» What is being asked
The answer should consist of all the records, copied exactly.

Recorded data: Begin

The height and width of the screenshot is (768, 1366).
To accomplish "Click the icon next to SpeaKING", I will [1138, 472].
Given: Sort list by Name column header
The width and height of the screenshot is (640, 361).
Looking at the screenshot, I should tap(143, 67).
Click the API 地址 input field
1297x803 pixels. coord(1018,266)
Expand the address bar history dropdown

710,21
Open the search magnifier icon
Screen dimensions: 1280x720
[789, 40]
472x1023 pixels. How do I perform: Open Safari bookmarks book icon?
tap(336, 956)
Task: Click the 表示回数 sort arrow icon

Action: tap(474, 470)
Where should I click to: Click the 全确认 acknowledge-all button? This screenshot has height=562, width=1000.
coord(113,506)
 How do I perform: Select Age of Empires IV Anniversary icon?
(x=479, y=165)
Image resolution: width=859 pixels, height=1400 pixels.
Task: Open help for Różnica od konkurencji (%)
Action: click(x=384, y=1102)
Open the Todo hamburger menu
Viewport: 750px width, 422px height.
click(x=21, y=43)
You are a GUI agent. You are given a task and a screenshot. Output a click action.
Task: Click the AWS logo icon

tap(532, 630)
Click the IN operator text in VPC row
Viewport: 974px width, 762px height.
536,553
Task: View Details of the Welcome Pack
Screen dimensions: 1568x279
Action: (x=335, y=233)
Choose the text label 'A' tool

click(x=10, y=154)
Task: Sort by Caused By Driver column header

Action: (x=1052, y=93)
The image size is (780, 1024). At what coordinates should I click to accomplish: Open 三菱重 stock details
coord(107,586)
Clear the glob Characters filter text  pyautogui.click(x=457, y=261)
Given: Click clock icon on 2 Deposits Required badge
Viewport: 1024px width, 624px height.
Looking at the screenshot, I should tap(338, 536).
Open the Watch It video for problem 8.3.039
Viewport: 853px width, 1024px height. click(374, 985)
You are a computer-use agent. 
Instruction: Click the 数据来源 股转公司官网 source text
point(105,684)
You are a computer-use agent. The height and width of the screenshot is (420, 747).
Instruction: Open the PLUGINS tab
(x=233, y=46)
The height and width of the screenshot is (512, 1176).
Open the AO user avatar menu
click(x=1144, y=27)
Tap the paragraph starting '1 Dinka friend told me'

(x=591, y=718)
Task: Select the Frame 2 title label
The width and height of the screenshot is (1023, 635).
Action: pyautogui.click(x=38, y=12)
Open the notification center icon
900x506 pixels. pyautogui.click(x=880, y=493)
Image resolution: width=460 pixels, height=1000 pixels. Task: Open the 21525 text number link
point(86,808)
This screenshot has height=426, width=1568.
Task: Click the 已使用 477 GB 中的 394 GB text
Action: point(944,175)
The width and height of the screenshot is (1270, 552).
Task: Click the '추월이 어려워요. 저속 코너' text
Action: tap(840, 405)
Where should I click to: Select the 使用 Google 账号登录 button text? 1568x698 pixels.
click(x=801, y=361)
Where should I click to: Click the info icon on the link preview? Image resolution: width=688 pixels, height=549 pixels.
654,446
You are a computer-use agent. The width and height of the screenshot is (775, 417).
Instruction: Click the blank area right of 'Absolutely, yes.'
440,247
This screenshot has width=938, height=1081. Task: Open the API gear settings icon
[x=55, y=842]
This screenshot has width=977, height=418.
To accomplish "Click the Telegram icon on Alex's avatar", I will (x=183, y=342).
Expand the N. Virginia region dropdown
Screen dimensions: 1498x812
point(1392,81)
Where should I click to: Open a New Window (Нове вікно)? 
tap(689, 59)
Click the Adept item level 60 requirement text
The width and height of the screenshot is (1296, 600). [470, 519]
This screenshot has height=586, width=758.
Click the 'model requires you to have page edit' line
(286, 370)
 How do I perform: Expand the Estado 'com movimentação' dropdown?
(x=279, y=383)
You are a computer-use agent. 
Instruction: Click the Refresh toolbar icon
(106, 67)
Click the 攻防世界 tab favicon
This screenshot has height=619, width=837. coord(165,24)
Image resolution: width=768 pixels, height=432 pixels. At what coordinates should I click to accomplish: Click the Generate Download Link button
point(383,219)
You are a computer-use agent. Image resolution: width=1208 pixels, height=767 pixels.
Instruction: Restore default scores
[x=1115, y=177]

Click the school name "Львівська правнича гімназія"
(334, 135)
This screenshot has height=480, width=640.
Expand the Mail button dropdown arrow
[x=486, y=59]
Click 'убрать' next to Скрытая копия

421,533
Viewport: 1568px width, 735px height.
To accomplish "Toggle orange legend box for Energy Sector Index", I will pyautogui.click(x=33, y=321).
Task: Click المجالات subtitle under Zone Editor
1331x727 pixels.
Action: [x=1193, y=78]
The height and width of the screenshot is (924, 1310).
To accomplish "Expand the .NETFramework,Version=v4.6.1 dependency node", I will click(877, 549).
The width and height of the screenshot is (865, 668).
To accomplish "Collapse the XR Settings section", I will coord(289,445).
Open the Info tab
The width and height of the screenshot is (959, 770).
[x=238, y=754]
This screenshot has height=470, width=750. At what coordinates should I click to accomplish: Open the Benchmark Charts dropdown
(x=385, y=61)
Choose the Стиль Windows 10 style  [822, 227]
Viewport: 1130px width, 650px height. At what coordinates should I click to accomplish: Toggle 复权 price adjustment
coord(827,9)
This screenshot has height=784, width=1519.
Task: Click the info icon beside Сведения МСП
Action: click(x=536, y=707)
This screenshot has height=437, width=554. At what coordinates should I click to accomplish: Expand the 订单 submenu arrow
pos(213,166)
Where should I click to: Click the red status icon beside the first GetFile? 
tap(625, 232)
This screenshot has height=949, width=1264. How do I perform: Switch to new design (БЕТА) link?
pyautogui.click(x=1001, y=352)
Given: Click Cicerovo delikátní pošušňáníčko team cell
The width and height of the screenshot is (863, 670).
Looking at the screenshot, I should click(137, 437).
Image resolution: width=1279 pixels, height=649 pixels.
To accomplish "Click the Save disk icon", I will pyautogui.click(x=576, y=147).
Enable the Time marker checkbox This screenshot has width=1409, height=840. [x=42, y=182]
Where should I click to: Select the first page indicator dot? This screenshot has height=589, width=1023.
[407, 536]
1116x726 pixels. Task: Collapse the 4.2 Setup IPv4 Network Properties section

Recorded data: End

» Answer to this task
The height and width of the screenshot is (768, 1366).
To accomplish "Click the icon next to SpeaKING", I will [1138, 472].
Given: Sort list by Name column header
The width and height of the screenshot is (640, 361).
Looking at the screenshot, I should tap(143, 67).
Click the API 地址 input field
1297x803 pixels. coord(1018,266)
Expand the address bar history dropdown

710,21
Open the search magnifier icon
Screen dimensions: 1280x720
[789, 40]
472x1023 pixels. How do I perform: Open Safari bookmarks book icon?
tap(336, 956)
Task: Click the 表示回数 sort arrow icon

Action: tap(474, 470)
Where should I click to: Click the 全确认 acknowledge-all button? This screenshot has height=562, width=1000.
coord(113,506)
 How do I perform: Select Age of Empires IV Anniversary icon?
(x=479, y=165)
Image resolution: width=859 pixels, height=1400 pixels.
Task: Open help for Różnica od konkurencji (%)
Action: click(x=384, y=1102)
Open the Todo hamburger menu
Viewport: 750px width, 422px height.
click(x=21, y=43)
You are a GUI agent. You are given a task and a screenshot. Output a click action.
Task: Click the AWS logo icon

tap(532, 630)
Click the IN operator text in VPC row
Viewport: 974px width, 762px height.
536,553
Task: View Details of the Welcome Pack
Screen dimensions: 1568x279
Action: (x=335, y=233)
Choose the text label 'A' tool

click(x=10, y=154)
Task: Sort by Caused By Driver column header

Action: (x=1052, y=93)
The image size is (780, 1024). At what coordinates should I click to accomplish: Open 三菱重 stock details
coord(107,586)
Clear the glob Characters filter text  pyautogui.click(x=457, y=261)
Given: Click clock icon on 2 Deposits Required badge
Viewport: 1024px width, 624px height.
Looking at the screenshot, I should tap(338, 536).
Open the Watch It video for problem 8.3.039
Viewport: 853px width, 1024px height. click(374, 985)
You are a computer-use agent. 
Instruction: Click the 数据来源 股转公司官网 source text
point(105,684)
You are a computer-use agent. The height and width of the screenshot is (420, 747).
Instruction: Open the PLUGINS tab
(x=233, y=46)
The height and width of the screenshot is (512, 1176).
Open the AO user avatar menu
click(x=1144, y=27)
Tap the paragraph starting '1 Dinka friend told me'

(x=591, y=718)
Task: Select the Frame 2 title label
The width and height of the screenshot is (1023, 635).
Action: pyautogui.click(x=38, y=12)
Open the notification center icon
900x506 pixels. pyautogui.click(x=880, y=493)
Image resolution: width=460 pixels, height=1000 pixels. Task: Open the 21525 text number link
point(86,808)
This screenshot has height=426, width=1568.
Task: Click the 已使用 477 GB 中的 394 GB text
Action: point(944,175)
The width and height of the screenshot is (1270, 552).
Task: Click the '추월이 어려워요. 저속 코너' text
Action: tap(840, 405)
Where should I click to: Select the 使用 Google 账号登录 button text? 1568x698 pixels.
click(x=801, y=361)
Where should I click to: Click the info icon on the link preview? Image resolution: width=688 pixels, height=549 pixels.
654,446
You are a computer-use agent. The width and height of the screenshot is (775, 417).
Instruction: Click the blank area right of 'Absolutely, yes.'
440,247
This screenshot has width=938, height=1081. Task: Open the API gear settings icon
[x=55, y=842]
This screenshot has width=977, height=418.
To accomplish "Click the Telegram icon on Alex's avatar", I will (x=183, y=342).
Expand the N. Virginia region dropdown
Screen dimensions: 1498x812
point(1392,81)
Where should I click to: Open a New Window (Нове вікно)? 
tap(689, 59)
Click the Adept item level 60 requirement text
The width and height of the screenshot is (1296, 600). [470, 519]
This screenshot has height=586, width=758.
Click the 'model requires you to have page edit' line
(286, 370)
 How do I perform: Expand the Estado 'com movimentação' dropdown?
(x=279, y=383)
You are a computer-use agent. 
Instruction: Click the Refresh toolbar icon
(106, 67)
Click the 攻防世界 tab favicon
This screenshot has height=619, width=837. coord(165,24)
Image resolution: width=768 pixels, height=432 pixels. At what coordinates should I click to accomplish: Click the Generate Download Link button
point(383,219)
You are a computer-use agent. Image resolution: width=1208 pixels, height=767 pixels.
Instruction: Restore default scores
[x=1115, y=177]

Click the school name "Львівська правнича гімназія"
(334, 135)
This screenshot has height=480, width=640.
Expand the Mail button dropdown arrow
[x=486, y=59]
Click 'убрать' next to Скрытая копия

421,533
Viewport: 1568px width, 735px height.
To accomplish "Toggle orange legend box for Energy Sector Index", I will pyautogui.click(x=33, y=321).
Task: Click المجالات subtitle under Zone Editor
1331x727 pixels.
Action: [x=1193, y=78]
The height and width of the screenshot is (924, 1310).
To accomplish "Expand the .NETFramework,Version=v4.6.1 dependency node", I will click(877, 549).
The width and height of the screenshot is (865, 668).
To accomplish "Collapse the XR Settings section", I will coord(289,445).
Open the Info tab
The width and height of the screenshot is (959, 770).
[x=238, y=754]
This screenshot has height=470, width=750. At what coordinates should I click to accomplish: Open the Benchmark Charts dropdown
(x=385, y=61)
Choose the Стиль Windows 10 style  [822, 227]
Viewport: 1130px width, 650px height. At what coordinates should I click to accomplish: Toggle 复权 price adjustment
coord(827,9)
This screenshot has height=784, width=1519.
Task: Click the info icon beside Сведения МСП
Action: click(x=536, y=707)
This screenshot has height=437, width=554. At what coordinates should I click to accomplish: Expand the 订单 submenu arrow
pos(213,166)
Where should I click to: Click the red status icon beside the first GetFile? 
tap(625, 232)
This screenshot has height=949, width=1264. How do I perform: Switch to new design (БЕТА) link?
pyautogui.click(x=1001, y=352)
Given: Click Cicerovo delikátní pošušňáníčko team cell
The width and height of the screenshot is (863, 670).
Looking at the screenshot, I should click(137, 437).
Image resolution: width=1279 pixels, height=649 pixels.
To accomplish "Click the Save disk icon", I will pyautogui.click(x=576, y=147).
Enable the Time marker checkbox This screenshot has width=1409, height=840. [x=42, y=182]
Where should I click to: Select the first page indicator dot? This screenshot has height=589, width=1023.
[407, 536]
1116x726 pixels. Task: Collapse the 4.2 Setup IPv4 Network Properties section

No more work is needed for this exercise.